Malware Threats for IoT Devices
Perhaps the IoT's greatest danger to network security is its function as a "door" to your private data. A decade ago, your laptop or desktop computer was the only opportunity for a hacker to break into your network—and even then, the impact on day-to-day operations was minimal.
These days, more manufacturers are adopting IoT-enabled devices to monitor and control critical machinery and gather data that keeps operations running smoothly. Every sensor is another door beyond your computers—if you employ 50 sensors in your factory, hackers have 50 opportunities to take control. Because IoT devices are designed with simplicity in mind, it is easier for a malicious user to gain control through one than it is to attempt access through a desktop.
So, what are hackers doing once they unlock your network? Much of the news in the last year has focused on ransomware attempts by which a hacker locks down your systems and demands payment to surrender control. But hackers are moving away from this attention-grabbing tactic.

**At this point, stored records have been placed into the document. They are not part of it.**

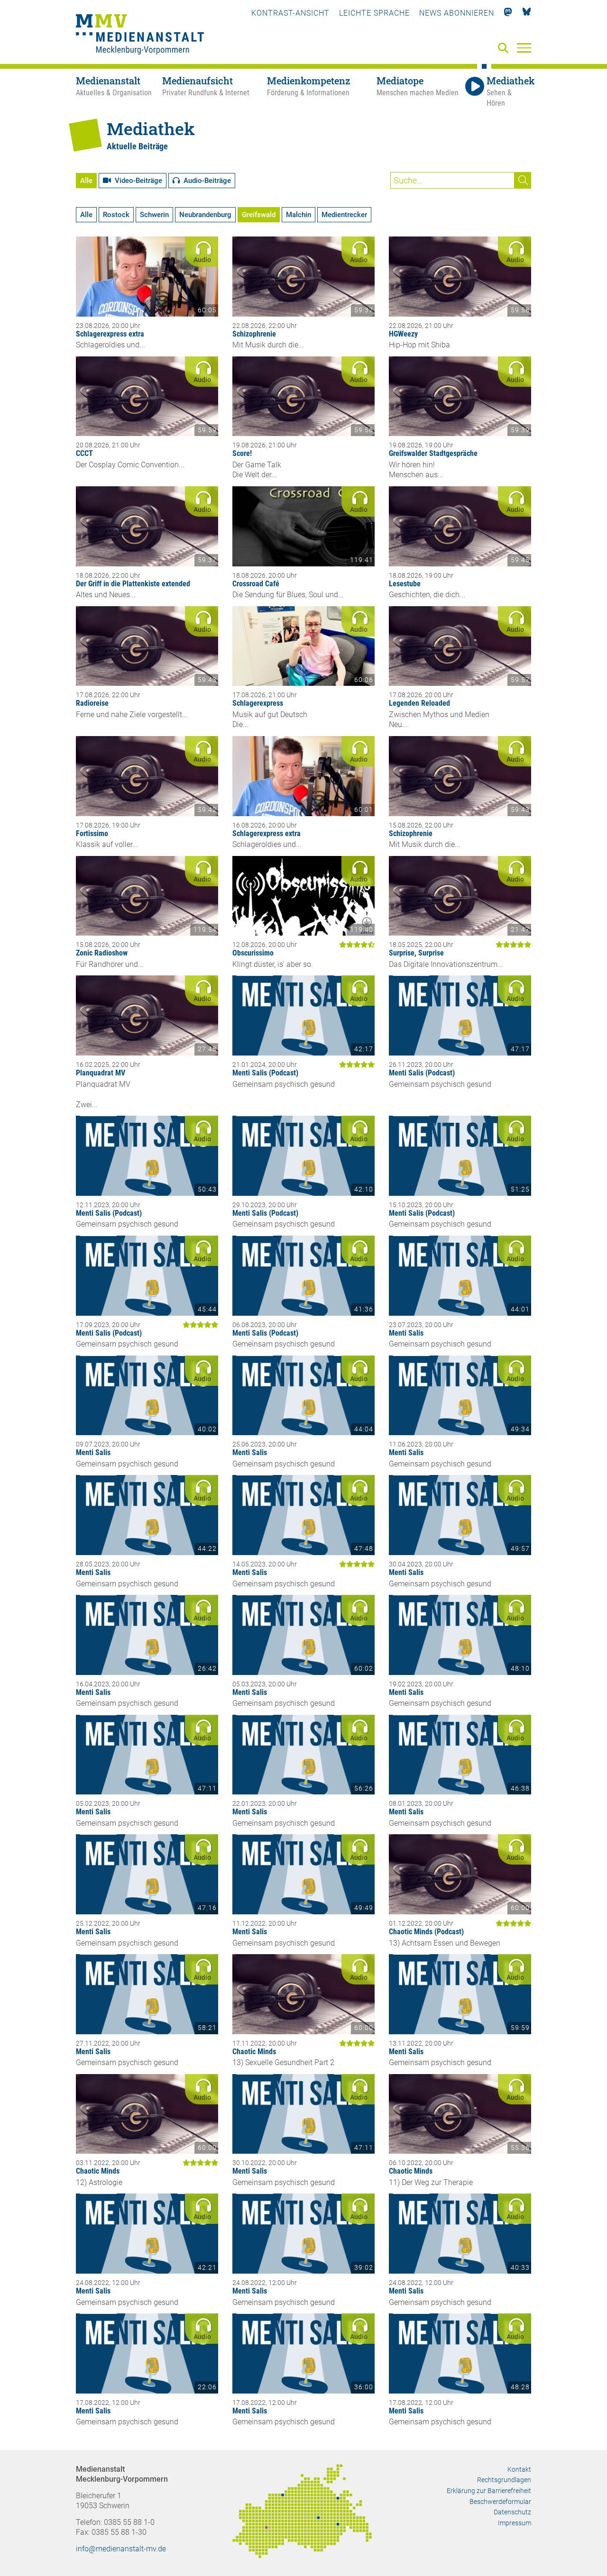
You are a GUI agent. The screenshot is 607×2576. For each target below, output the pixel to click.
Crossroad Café (255, 583)
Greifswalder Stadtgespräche (433, 453)
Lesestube (405, 583)
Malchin (298, 214)
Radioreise (92, 703)
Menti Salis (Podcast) (265, 1072)
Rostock (116, 214)
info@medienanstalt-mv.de (121, 2548)
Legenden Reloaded (419, 703)
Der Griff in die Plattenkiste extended (133, 583)
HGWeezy (403, 333)
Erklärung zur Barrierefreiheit (489, 2490)
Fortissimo (92, 833)
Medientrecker (344, 214)
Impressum (514, 2523)
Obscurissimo (253, 952)
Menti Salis (406, 1333)
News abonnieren (456, 13)
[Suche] (505, 49)
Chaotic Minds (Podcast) (426, 1931)
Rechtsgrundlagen (504, 2480)
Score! (242, 453)
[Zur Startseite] (140, 35)
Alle (86, 180)
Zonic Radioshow (102, 952)
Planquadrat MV (100, 1072)
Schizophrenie (254, 333)
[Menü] (524, 47)
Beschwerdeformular (500, 2501)
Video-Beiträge (136, 180)
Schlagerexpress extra (110, 333)
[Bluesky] (526, 13)
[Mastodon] (508, 13)
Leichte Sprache (374, 13)
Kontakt (519, 2469)
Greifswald (259, 214)
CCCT (84, 453)
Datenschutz (512, 2512)
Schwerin (154, 214)
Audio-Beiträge (205, 180)
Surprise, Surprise (416, 952)
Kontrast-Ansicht (290, 13)
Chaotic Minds (254, 2051)
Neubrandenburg (205, 214)
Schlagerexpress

Instead, they are moving to quieter, more lucrative businesses, such as cryptocurrency (for example, Bitcoin mining). Once they gain access to your systems, they can siphon a small amount of CPU power away and reorient it toward completing equations that unlock cryptocurrency. You'll notice a slowdown in operations, and you might miss important manufacturing process data, which will affect production schedules or quality controls and, ultimately, the customer experience. Symantec found that this style of attack is increasingly attractive, citing in its security threat report that detections of coin miners on endpoint computers increased by 8,500 percent in 2017.
Cloud Security for the IoT
Although a hacker using your system for cryptocurrency mining will adversely affect your operations, the greater concern is the data the hacker has access to inside your network, which endangers both you and your customer. Fortunately, the cloud can help you mitigate both of these risks.
Rather than allowing your IoT sensors to feed data into an on-premise system—or, even more burdensome, disparate systems—adopting a cloud strategy allows you to store data off-site and on systems protected by providers dedicated to securing your operations. By migrating to the cloud before you install sensors, you'll create a single point of control, with greater accessibility from day one, and all data—IoT-collected or not—is locked down immediately.
For many companies, this level of security is no longer a luxury. Manufacturers that hold any data from European customers are already responsible for greater data security and accessibility under GDPR. But even U.S. companies that do not operate overseas will need to address their data-storage policies quickly, because California will soon implement its own regulations. By connecting your IoT-enabled devices, as well as solutions such as enterprise resource planning (ERP) and point-of-sale (POS) systems, to a single cloud, you will be one step closer to achieving compliance.
Be Innovative, But Be Vigilant
The Internet of Things will soon touch every facet of the supply chain, and we will be better for it: we are entering an era of unprecedented productivity and data accessibility. However, it's important to ensure that any new devices you bring on to your network are not working against you. By adopting the cloud as a safety net to cushion your IoT devices, you will share in the benefits of the IoT, while reducing risk.
Sean Ventura is the chief information security officer at Atmosera.